▶ _Texte fourni_
↓
"Il fait beau à jamais. Un immense bien être me submerge.
'J'aime la vie', dis-je à la balustrade de fer forgé peint en vert.
Assis sur le banc, je vois les quais à travers les volutes du métal.
Juste au dessus de cette balustrade, parallèle à elle, à ma droite, le pont du 21-avril. Une grue cache presque entièrement le Christ-Roi érigé sur l'autre rive - la Oultra.
Je vais partir, je crois, pour une extrémité. Le bout du vieux continent. Le cap Saint-Vincent.
Saint Vincent, torse nu, la taille ceinte d'un pagne qui moule son sexe et le met en évidence, appuyé nonchalamment contre un pilier noir. Une auréole veinée d'or surmonte ses cheveux. Il a le corps offert, légerement vrillé sur lui-même. Qu'est-ce qui le distingue, après tout, d'un gigolo de n'importe quelle ville du monde, appuyé contre un mur, une porte cochère ou un panneau de signalisation, contenant à grand-peine la violence, la tendresse et la frontière de l'une à l'autre, cette ligne mince, ce hamac où je voudrais m'endormir à jamais.
↑
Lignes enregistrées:
↓
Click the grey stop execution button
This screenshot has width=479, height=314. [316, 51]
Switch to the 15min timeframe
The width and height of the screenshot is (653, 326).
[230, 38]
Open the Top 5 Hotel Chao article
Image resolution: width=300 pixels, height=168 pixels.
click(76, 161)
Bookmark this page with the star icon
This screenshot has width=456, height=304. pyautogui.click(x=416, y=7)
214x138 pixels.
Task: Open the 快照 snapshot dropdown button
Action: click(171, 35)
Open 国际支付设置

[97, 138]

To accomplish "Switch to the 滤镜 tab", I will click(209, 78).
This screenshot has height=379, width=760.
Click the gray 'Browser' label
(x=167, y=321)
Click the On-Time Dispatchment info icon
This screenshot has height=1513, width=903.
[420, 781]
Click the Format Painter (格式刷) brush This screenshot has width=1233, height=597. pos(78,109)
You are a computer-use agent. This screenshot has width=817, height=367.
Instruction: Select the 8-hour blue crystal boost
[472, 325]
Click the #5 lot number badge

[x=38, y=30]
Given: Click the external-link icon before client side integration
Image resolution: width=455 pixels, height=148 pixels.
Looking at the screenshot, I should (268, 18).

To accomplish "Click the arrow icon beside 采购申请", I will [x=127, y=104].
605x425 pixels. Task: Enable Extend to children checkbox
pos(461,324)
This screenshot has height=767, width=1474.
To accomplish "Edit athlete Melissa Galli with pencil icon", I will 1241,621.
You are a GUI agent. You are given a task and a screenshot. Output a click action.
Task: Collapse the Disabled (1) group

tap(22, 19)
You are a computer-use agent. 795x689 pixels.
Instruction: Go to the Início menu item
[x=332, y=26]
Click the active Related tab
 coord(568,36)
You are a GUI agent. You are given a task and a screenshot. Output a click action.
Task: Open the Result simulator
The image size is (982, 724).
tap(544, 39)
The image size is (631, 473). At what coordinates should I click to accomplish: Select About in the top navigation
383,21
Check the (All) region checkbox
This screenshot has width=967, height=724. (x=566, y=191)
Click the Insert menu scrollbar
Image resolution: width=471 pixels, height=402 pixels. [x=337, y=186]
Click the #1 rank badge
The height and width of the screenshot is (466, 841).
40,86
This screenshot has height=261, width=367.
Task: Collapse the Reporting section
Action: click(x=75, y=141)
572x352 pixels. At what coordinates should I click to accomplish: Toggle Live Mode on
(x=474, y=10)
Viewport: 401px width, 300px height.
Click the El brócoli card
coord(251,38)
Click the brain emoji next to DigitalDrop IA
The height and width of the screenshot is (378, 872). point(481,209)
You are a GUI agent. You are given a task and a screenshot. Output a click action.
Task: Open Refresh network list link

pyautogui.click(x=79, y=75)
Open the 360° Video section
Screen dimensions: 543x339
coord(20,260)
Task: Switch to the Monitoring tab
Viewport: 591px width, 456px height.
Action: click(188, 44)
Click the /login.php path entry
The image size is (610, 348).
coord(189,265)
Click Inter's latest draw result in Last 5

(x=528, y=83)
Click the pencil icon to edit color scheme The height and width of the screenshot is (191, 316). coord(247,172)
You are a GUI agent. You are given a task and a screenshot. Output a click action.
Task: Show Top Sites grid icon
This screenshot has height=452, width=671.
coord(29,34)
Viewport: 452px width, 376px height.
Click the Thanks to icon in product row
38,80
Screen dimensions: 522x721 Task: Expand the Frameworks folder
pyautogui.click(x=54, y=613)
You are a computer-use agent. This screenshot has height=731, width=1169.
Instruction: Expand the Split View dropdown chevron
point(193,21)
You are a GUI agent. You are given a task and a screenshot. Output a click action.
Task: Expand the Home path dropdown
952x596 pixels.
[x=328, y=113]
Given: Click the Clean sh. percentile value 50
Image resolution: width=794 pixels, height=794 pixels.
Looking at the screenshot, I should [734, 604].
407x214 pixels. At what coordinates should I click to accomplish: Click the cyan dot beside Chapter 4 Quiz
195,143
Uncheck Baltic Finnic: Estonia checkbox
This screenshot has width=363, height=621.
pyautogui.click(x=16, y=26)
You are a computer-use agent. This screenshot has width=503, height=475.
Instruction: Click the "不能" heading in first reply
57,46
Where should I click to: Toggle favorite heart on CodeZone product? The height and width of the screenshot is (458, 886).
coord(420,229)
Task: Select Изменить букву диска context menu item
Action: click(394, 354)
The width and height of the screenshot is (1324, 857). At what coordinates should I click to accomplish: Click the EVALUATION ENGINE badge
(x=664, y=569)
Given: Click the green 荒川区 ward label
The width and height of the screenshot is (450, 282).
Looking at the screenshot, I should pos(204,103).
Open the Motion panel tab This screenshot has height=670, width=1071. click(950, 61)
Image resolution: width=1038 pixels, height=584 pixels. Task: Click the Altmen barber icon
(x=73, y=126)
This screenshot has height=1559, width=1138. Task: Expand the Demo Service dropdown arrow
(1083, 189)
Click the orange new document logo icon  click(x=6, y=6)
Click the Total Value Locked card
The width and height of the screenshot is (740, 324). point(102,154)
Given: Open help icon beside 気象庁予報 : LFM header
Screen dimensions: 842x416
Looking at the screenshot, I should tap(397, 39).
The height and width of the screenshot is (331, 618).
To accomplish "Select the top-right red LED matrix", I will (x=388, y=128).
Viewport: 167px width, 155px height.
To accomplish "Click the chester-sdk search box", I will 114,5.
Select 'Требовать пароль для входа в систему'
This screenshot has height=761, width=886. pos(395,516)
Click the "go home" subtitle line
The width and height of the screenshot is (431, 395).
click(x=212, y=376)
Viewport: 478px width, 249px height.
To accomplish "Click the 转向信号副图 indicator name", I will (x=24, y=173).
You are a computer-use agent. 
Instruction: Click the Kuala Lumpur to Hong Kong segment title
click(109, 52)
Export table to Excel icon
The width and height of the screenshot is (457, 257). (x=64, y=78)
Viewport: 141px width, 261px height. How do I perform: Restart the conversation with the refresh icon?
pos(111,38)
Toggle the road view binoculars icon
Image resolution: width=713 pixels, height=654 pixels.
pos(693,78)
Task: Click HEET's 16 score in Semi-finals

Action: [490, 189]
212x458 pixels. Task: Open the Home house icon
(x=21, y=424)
↑
▶ _Mise en pratique_
• a. Transcrivez fidèlement un extrait du texte sur le banc face aux quais, en commençant aux mots « Juste au dessus » et en vous arrêtant après les mots « Le cap Saint-Vincent. ».
• b. Prolongez le texte sur le banc face aux quais au-delà de sa dernière phrase.
Ces lignes constituent un matériau distinct du texte.

▶ _Réponses aux exercices_
• a.
Juste au dessus de cette balustrade, parallèle à elle, à ma droite, le pont du 21-avril. Une grue cache presque entièrement le Christ-Roi érigé sur l'autre rive - la Oultra.
Je vais partir, je crois, pour une extrémité. Le bout du vieux continent. Le cap Saint-Vincent.

• b.
Si j'en rechappe, si je sors du bagne, gracié par Dieu, la science ou je ne sais quelle loi du profit, je vous promets de vous le faire savoir. Et si de mon bagne les portes s'ouvrent, je vous avertirai. Je vous inviterai. Nous ferons une grande fête, tous ensemble. Et ensuite, je partirai, une fois de plus.
Ce sera un jour comme aujourd'hui, lumineux, envahi de désirs et de corps offerts.
Je partirai et vous n'entendrez plus parler de moi. Je serai à vous : vivant.
Je trouverai bien un cargo, une jungle, une guérilla, une arme automatique, une cause perdue, une fille, un garçon, une autre maladie."
Parce que ce passage est beau, puissant, déchirant, érotique, exotique.
Parce que c'est un cri de vie et de liberté.
Parce qu'il me donne envie de vivre, tout simplement.